Several events this past week reminded me of the importance of enjoying life: a friend’s father died, a young mother I know suffered a recurrence of cancer and I got an e-mail asking for advice to give to a high school graduate whose mother died five years ago.
Other reminders: a rededication ceremony of the chapel of Grady Hospital in Atlanta and the tragedy of Air France Flight 447 sufficed. All reminded me of the fragility of life and the importance of enjoying spending time with those we love.
So yesterday, instead of organizing my office as I had planned, I spent hours reading to my children, the three of us nestled among the large cushions of our couch in the screened-in porch, with a frog croaking in the background as night fell. While my office might still need some attention, I don’t regret having spent the time with my children.

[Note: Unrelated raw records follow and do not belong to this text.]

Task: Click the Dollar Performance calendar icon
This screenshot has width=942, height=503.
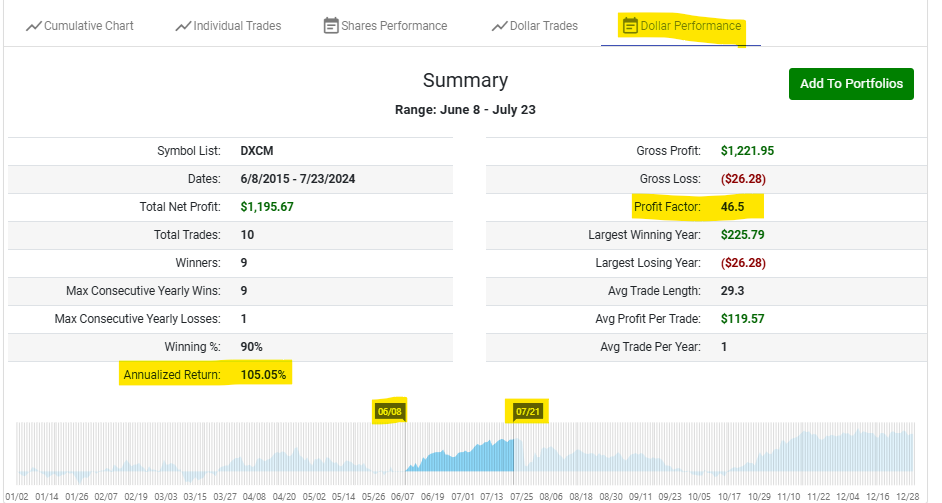Action: click(630, 26)
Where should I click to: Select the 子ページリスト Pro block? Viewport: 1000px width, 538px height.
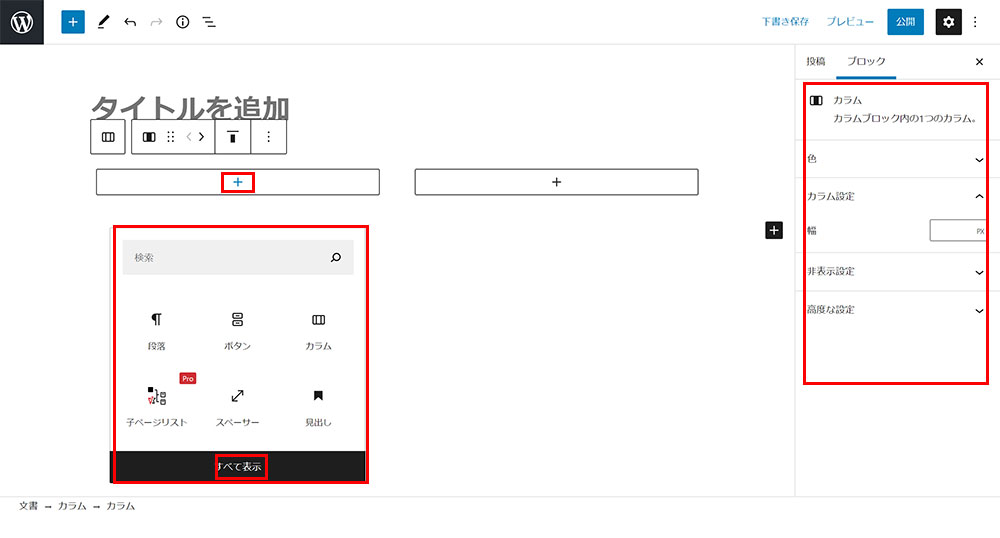156,405
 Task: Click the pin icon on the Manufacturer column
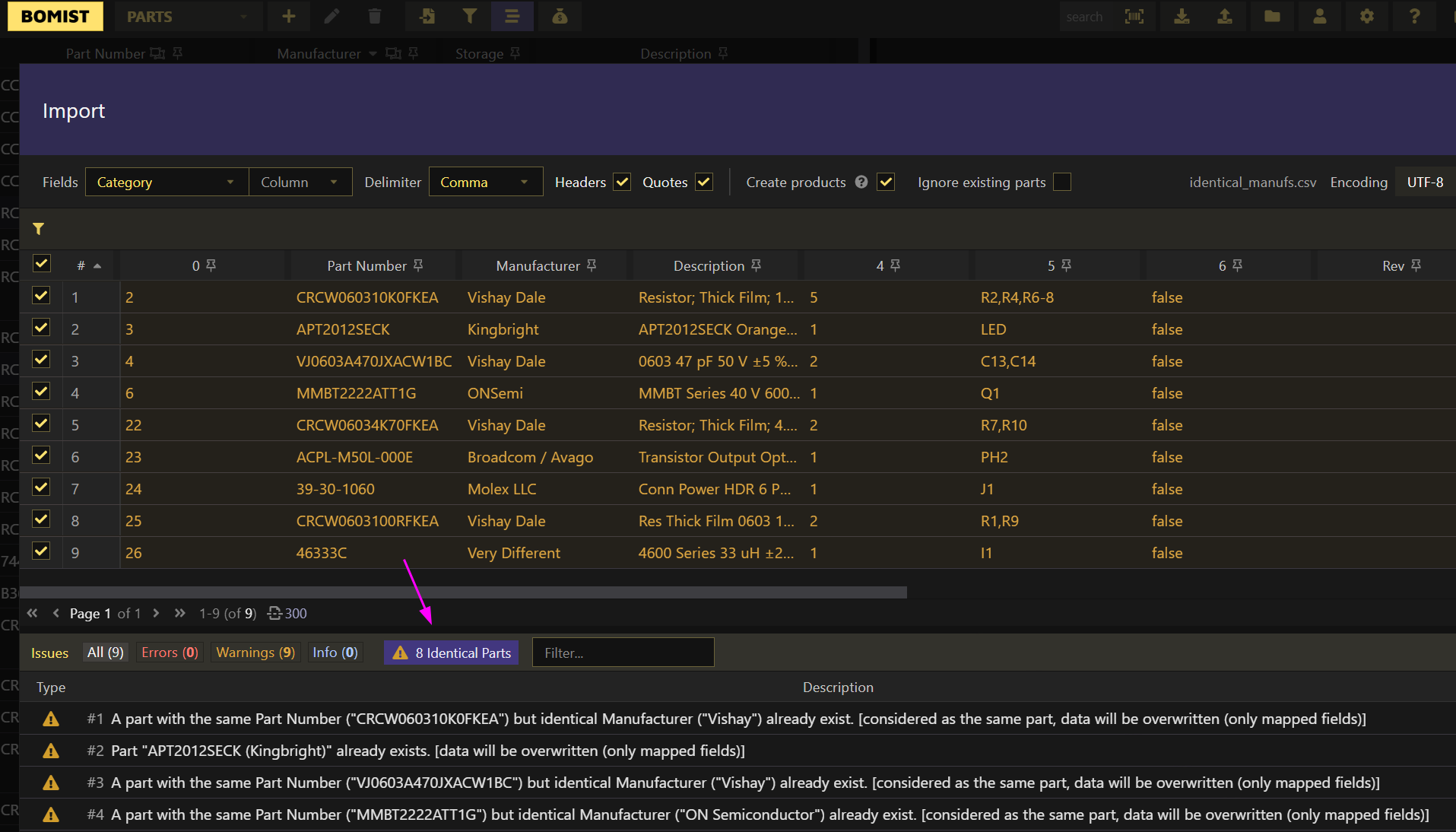click(x=592, y=265)
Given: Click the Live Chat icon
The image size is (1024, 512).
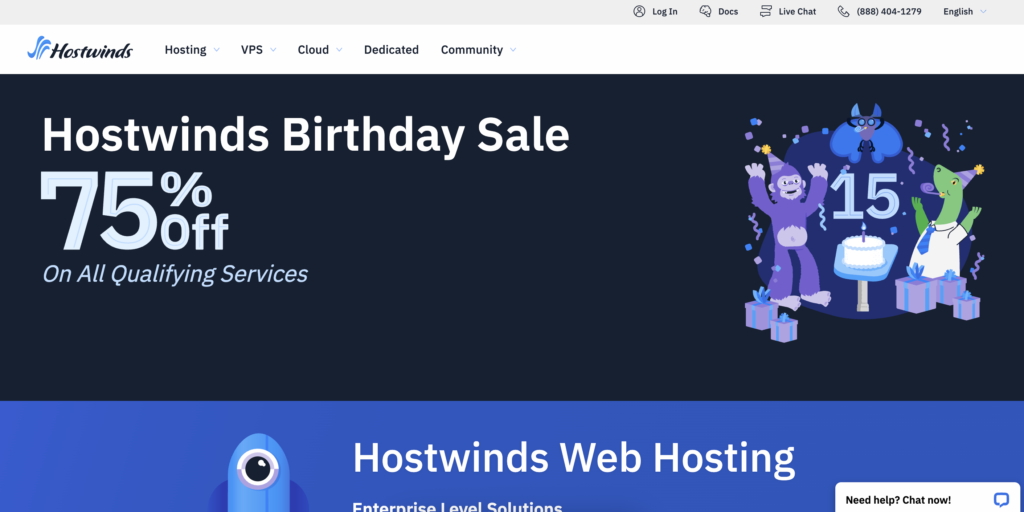Looking at the screenshot, I should (x=766, y=12).
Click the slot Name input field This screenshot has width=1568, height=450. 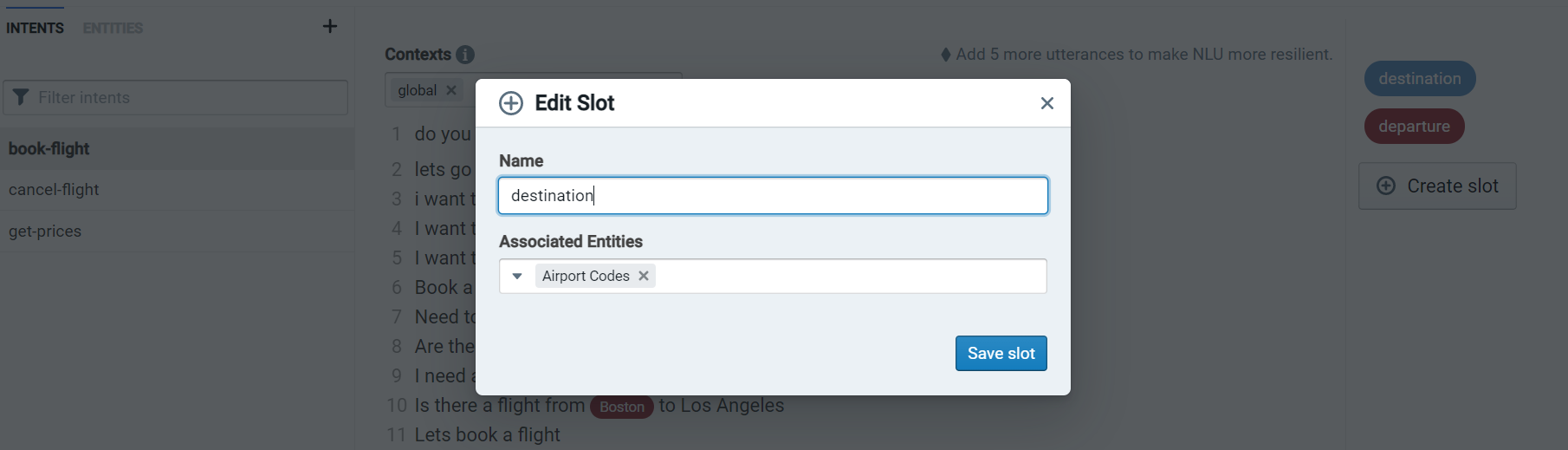(773, 196)
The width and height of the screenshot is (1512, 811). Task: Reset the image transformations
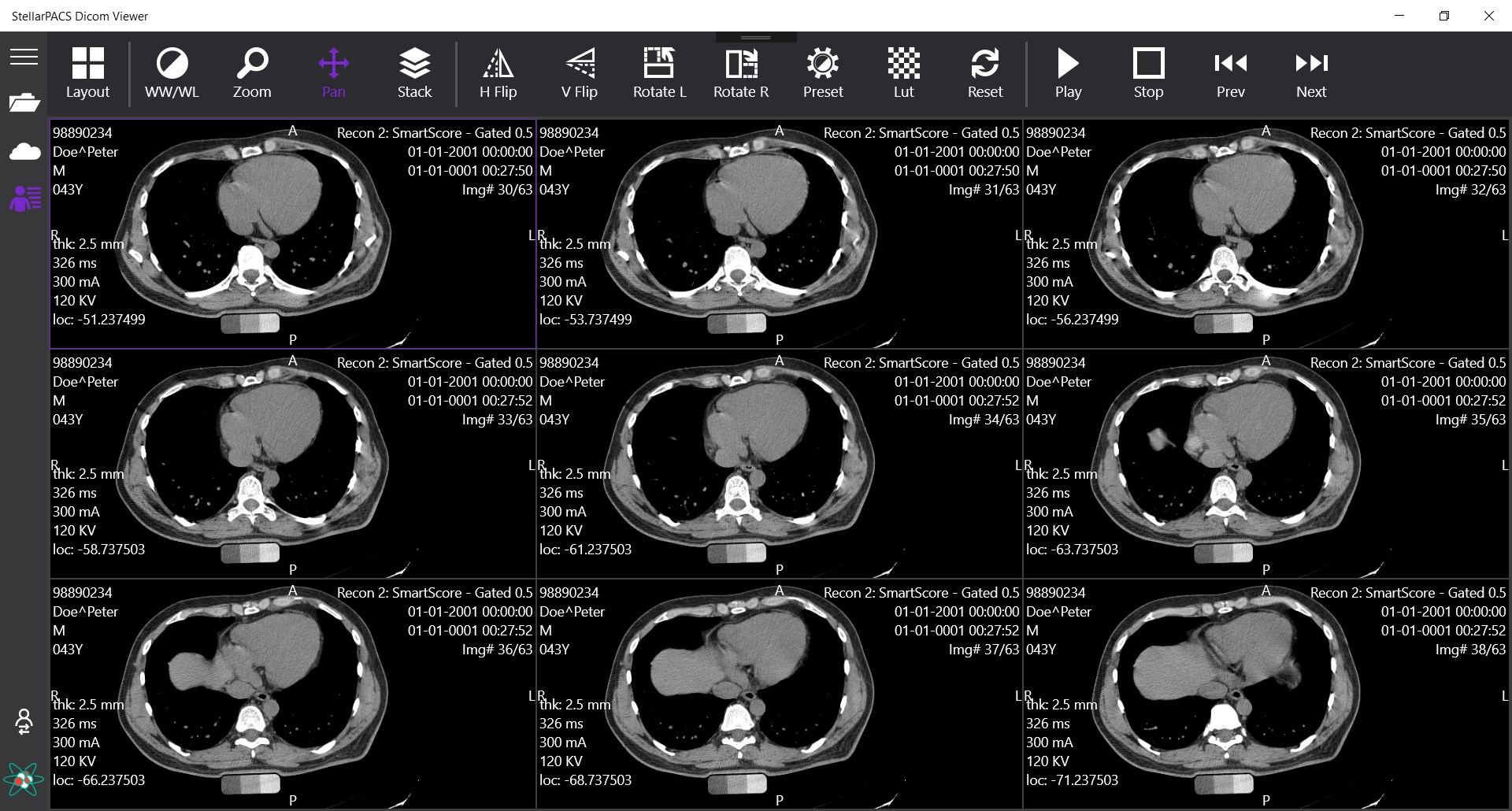(985, 73)
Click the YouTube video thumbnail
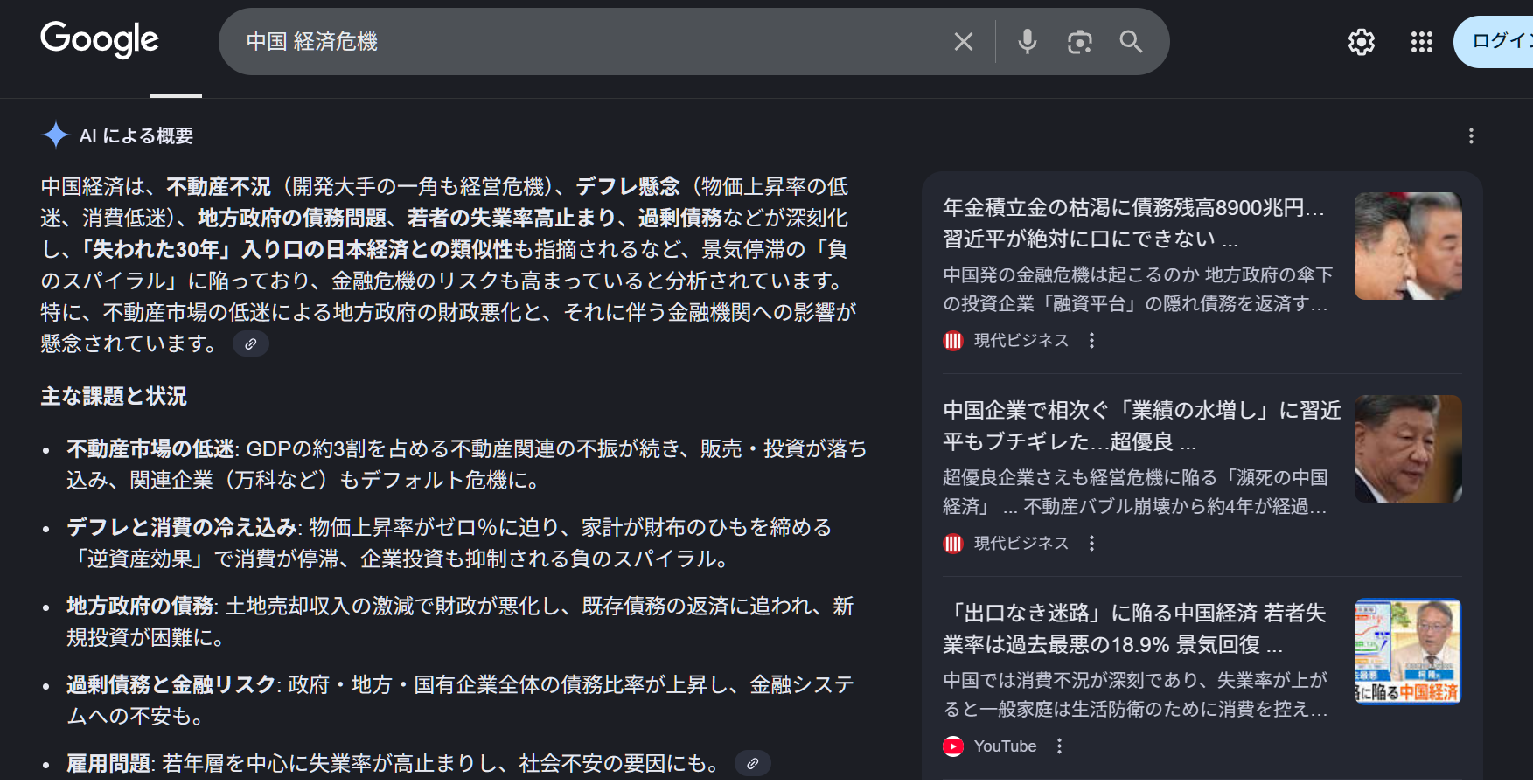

In these times of financial trouble, enjoying life might sound self-indulgent, if not impossible – but it is the antidote that these times require. As Aristotle said, “Happiness depends upon ourselves.” It is up to us to enjoy our lives, lives that we are constantly reminded are all too short.
In “5 Principles for a Successful Life: From Our Family to Yours,” which I co-authored with my father Newt Gingrich, the fourth principle is “Enjoy Life.” We include being pleasant and grateful, enjoying gratitudes and pleasures, taking time to recover, giving to others and flowing through life.
Barbara Fredrickson, the Kenan Distinguished Professor of Psychology at the University of North Carolina in Chapel Hill, has focused on the importance of positive emotions in her research. She found that positive emotions such as joy and contentment have "the potential to broaden people's habitual modes of thinking and build their physical, intellectual, and social resources." Broader thinking is just what we need to survive in these hard times, and to flourish in good times.